Before I continue, I want to remind you all about what happened at Godric’s Hollow on October 31, 1981. Part of my work as a scholar and activist involves finding ways to illustrate how well-equipped most of us are for resistance movements thanks to our intimate relationships with books. For me, the Harry Potter series represents something beyond just a beloved collection of stories. They represent my earliest introduction to critical thinking and the importance of questioning authority. With that in mind, I use Harry Potter as a way to draw connections between events in the books and events taking place in the here and now.
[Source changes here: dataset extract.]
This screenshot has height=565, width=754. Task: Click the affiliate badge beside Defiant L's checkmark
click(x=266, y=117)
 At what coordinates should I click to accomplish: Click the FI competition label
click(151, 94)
On October 31, 1981, Lily Potter was murdered by Lord Voldemort while protecting her son, Harry, who would be known by the Wizarding World as the Boy Who Lived. How did he survive with nothing but a scar? We learn later that it was Lily’s love. For the sake of time, brevity, and focus I won’t go into parallels between death eaters and police officers but don’t worry. That’s coming soon enough. The point I want to make now is about 1) what Harry represents to the Wizarding World and 2) how powerful Lily’s act of love was for her son. For all of us.

That blinding green light that enveloped Lily Potter as she took her last breath is reminiscent of the flashing reds and blues that marked Korryn Gaines’ death. In 2017 USA, Avada Kedavra is nothing but the swan song sirens of the police cars that transport the bringers of death to poor and black communities.
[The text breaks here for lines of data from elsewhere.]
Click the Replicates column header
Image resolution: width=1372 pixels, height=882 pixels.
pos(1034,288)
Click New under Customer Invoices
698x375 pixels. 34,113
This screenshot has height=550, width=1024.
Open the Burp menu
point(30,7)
Kodi Gaines, like Diamond Reynolds’ four-year-old daughter who watched Philando Castile’s bloody lynching at the hands of a racist police officer, and countless other children who’ve had to watch their family members die at the hands of police with no due process, will grow up in a world where their family member’s murderers are rarely, if ever, held accountable for their actions. In a country with violent oppression already built into its foundation, the sources of injustice are widespread and normalized to the point of acceptance.
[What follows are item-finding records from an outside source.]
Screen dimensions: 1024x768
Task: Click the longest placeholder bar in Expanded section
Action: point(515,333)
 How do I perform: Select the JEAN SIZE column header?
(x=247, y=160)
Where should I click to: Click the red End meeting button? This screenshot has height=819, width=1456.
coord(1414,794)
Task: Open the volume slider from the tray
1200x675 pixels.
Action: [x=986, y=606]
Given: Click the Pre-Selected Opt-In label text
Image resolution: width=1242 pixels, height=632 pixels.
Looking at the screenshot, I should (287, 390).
This is a call to action. Action looks different to different people depending on a wide array of circumstances. It can look like educating oneself about the history of state-sanctioned racial violence in USA in order to educate your peers, volunteering at a social justice-based organization, unlearning our own biases and prejudices against others, or finding ways to work with your community to ensure that police officers are held accountable for their actions.

In the case of Kodi Gaines, though, it could look like spreading the word about these new claims brought against the BPD. The fatal shooting of Korryn was not justified. The shooting of Kodi Gaines was not justified. The extrajudicial killings of anyone are not justified.

Take your knowledge of injustices and human rights violations that take place on a daily basis in the USA and use it well. Be a part of the change. Wands at the ready.